- _Work order_:
When a line of the listing below has the string "tweet" in it, copy that line.

- _Dataset content_:
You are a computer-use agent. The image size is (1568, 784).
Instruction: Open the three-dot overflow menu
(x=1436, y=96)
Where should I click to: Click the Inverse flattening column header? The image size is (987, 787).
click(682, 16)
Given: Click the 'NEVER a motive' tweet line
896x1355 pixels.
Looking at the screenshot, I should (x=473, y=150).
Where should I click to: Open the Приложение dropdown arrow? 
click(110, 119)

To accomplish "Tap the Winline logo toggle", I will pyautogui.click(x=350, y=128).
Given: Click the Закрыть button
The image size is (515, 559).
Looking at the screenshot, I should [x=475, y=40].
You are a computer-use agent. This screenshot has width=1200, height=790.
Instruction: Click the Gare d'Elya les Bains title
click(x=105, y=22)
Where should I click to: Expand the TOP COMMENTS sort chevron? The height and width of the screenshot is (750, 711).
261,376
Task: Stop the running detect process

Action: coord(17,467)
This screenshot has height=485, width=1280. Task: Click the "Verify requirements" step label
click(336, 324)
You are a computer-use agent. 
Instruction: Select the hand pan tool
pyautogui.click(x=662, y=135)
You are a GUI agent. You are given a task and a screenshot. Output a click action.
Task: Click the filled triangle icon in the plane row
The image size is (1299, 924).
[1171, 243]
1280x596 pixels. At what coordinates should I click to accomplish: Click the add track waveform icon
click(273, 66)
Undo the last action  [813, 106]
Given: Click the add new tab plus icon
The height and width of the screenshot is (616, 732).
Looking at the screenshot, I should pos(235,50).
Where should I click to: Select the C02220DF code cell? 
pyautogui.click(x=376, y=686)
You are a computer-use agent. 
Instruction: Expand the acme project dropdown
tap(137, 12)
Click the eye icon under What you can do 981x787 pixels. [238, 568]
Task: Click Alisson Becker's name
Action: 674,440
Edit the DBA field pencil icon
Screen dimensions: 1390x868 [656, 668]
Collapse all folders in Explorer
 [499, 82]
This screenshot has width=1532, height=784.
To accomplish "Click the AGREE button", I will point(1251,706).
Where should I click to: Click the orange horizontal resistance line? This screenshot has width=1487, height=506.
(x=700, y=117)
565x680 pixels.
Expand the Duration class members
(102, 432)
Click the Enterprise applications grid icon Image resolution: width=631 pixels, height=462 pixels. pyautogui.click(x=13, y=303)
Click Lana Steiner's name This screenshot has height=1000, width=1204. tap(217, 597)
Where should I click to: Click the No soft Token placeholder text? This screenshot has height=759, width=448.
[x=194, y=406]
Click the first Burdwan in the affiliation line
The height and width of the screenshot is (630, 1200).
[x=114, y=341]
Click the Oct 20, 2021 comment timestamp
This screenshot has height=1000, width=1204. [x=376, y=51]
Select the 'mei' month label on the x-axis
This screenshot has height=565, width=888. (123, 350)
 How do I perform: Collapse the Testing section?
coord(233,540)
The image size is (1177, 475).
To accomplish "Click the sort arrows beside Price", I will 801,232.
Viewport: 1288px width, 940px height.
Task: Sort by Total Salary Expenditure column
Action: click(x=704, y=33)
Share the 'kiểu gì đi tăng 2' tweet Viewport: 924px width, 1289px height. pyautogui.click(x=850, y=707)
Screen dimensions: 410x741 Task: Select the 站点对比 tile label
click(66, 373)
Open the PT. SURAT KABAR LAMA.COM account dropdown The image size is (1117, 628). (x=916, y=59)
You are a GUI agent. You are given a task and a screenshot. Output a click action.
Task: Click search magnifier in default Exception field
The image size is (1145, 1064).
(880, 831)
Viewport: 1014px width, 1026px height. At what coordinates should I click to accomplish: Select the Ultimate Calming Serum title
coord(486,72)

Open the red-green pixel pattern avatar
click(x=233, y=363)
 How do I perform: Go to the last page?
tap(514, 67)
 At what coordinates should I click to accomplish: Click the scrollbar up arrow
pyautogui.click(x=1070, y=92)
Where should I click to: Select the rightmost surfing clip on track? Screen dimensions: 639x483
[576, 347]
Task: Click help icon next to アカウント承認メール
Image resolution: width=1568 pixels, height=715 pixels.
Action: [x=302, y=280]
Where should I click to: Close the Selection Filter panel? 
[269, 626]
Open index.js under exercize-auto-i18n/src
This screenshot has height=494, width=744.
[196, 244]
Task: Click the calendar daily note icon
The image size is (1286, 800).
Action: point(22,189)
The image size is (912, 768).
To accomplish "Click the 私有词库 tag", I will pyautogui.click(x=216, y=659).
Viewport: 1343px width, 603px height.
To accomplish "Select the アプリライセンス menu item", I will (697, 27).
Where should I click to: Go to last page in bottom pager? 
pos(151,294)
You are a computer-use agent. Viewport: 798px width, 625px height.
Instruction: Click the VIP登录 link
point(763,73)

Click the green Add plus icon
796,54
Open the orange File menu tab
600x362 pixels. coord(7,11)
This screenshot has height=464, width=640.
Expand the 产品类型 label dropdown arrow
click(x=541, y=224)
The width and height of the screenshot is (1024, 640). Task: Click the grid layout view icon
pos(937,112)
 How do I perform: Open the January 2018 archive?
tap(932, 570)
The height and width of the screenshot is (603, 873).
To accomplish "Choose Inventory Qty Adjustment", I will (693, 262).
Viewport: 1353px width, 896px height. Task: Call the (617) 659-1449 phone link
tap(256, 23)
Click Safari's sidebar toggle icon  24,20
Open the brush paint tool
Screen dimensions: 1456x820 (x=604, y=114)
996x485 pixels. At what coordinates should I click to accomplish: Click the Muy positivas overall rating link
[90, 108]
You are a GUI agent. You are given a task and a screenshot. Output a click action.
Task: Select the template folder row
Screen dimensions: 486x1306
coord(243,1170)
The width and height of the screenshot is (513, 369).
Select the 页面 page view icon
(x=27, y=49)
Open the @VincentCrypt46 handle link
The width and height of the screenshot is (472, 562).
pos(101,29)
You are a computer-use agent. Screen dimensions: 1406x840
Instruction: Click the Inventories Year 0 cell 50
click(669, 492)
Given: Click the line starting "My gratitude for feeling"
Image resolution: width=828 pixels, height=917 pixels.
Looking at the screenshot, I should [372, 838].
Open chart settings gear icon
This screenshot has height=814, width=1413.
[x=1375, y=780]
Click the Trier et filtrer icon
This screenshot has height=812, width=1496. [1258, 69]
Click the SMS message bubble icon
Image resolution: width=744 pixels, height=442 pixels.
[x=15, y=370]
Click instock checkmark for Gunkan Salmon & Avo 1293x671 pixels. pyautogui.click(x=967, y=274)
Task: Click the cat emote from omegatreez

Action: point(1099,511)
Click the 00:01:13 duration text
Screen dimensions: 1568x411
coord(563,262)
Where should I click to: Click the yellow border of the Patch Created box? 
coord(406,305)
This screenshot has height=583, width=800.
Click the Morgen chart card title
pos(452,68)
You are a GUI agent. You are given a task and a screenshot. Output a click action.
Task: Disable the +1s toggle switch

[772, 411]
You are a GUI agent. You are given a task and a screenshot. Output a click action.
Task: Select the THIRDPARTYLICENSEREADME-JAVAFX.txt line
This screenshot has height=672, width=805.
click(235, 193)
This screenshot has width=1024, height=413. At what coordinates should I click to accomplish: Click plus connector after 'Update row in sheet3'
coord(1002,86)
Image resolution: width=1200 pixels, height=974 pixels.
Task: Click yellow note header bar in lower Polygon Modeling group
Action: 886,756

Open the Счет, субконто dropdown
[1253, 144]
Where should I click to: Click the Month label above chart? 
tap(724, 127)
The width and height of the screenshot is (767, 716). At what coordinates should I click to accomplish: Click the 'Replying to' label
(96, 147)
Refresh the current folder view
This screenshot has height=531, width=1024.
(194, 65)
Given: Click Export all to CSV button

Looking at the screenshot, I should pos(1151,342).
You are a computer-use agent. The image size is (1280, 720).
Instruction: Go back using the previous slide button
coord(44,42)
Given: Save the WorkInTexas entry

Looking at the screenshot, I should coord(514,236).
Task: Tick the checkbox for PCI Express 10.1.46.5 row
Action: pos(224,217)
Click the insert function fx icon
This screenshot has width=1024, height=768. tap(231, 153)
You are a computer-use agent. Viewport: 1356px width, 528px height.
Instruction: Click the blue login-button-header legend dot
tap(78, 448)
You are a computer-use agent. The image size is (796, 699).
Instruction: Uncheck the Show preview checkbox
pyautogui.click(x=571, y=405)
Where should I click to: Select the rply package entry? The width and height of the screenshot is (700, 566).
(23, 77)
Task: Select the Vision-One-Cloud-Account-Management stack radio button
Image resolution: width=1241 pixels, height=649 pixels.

- _Response box_:
Given: Click the 'NEVER a motive' tweet line
Share the 'kiểu gì đi tăng 2' tweet Viewport: 924px width, 1289px height. pyautogui.click(x=850, y=707)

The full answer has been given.